Unsupervised learning, transfer learning and curriculum design



Another major discrepancy between AI systems and human-like learning lies in the vastly larger amounts of labelled data required of AI systems to even approach human-level performance. For example, a recent speech recognition system [9] was trained on 11,940 hours of speech with aligned transcriptions. If we both saw and heard another human read text aloud to us for two hours a day, it would take us 16 years to be exposed to that dataset. AlphaGo zero [10] practiced 4.9 million games of self play to beat human Go masters. If a human would play Go every day for 30 years, he or she would have to play 450 games a day to practice as much as AlphaGo zero. Also, a recent dataset on visual question answering [11] contains 0.25M images, 0.76M questions, and ~10M answers. If we received answers to 100 questions about images each day, it would take us 274 years to be exposed to a dataset of this size. It is clear in all three cases that humans receive vastly smaller amounts of labelled training data, yet they can recognize speech, play Go and answer questions about images pretty well.

Several keys to bridging this gap between artificial and biological intelligence lie in the human ability to learn from unlabelled data (unsupervised learning), as well as to build on strong prior knowledge gained from solving previous tasks, and to transfer that knowledge to new tasks (transfer learning). Finally, human society has set up systems of education that involve the design of carefully chosen sequences of tasks to facilitate knowledge acquisition (curriculum design). In order to efficiently instantiate these concepts in artificial systems, we need a deeper understanding and mathematical formalization of how both humans and other animals do unsupervised learning, how knowledge can be transferred between tasks [12,13], and how we can optimize curricula. Advances in these areas, which will require the interactions of computer scientists, psychologists, and educators, will likely be key to reducing the prohibitive data requirements of current AI systems.

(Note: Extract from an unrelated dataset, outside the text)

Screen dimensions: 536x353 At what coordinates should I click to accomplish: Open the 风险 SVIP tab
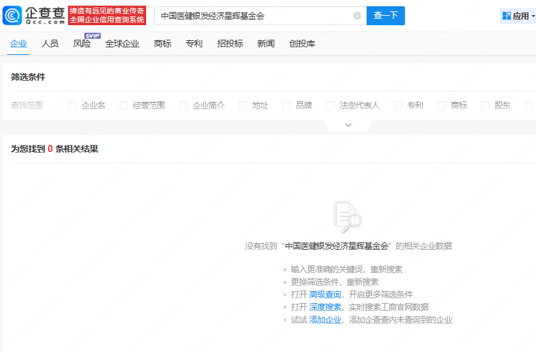[82, 44]
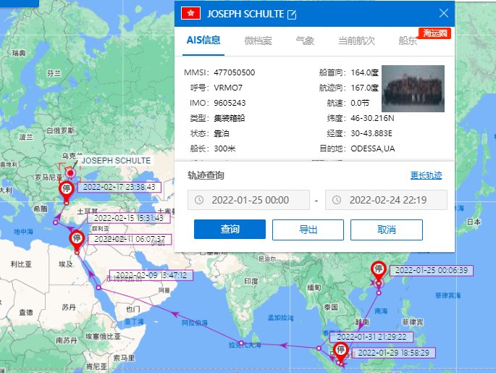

And they will be essential in empowering AI in other domains where labelled data is scarce.

 

Building world models for understanding, planning, and active causal learning

Much current AI success in commercial settings is achieved via supervised methods, where an AI system passively receives inputs, is told the correct output, and it adjusts its parameters to match each input-output combination. Babies in contrast behave like active scientists interrogating their environment [14]. Consider for example, the following experiment: through sleight of hand, a baby is shown two “magical” objects: Object A, which appears to move through walls, and object B, which does not fall when dropped. The baby is given both objects to play with. The baby will specifically attempt to push object A through solid surfaces, and drop object B to see if it will fall (and not the other way around). This remarkable experiment suggests that babies act like scientists who actively interrogate their world. In particular they: (1) already have an internal model of how the physical world should behave, (2) pay attention to events which violate that world model, and (3) perform active experiments to gather further data about these violations, thereby actively choosing their own training data based on their current world model.

Thus even babies, unlike most current commercial AI systems, have remarkable capabilities to learn and exploit world models. We need further research in both neuroscience and AI on learning world models from experience, using such world models to plan (i.e., imagine different futures contingent upon current actions), and use such future plans to make decisions. Such model-based planning and decision making is likely to be a powerful aid to current model-free reinforcement learning systems which simply map world states to values, or expected future rewards. This work in AI can advance hand in hand with work in neuroscience which reveals how neural activity in animals can relate to imagined as well as actualized futures [15]. Also, fundamental drives like curiosity can be formalized into reinforcement learning systems to facilitate learning and exploration [16]. More generally, a deep understanding of multiple systems and intrinsic biological drives that facilitate both animal and human learning is likely to be highly beneficial for speeding up learning in artificial systems.

 

A scientist detects a novel change in the statistics of his sensory experience.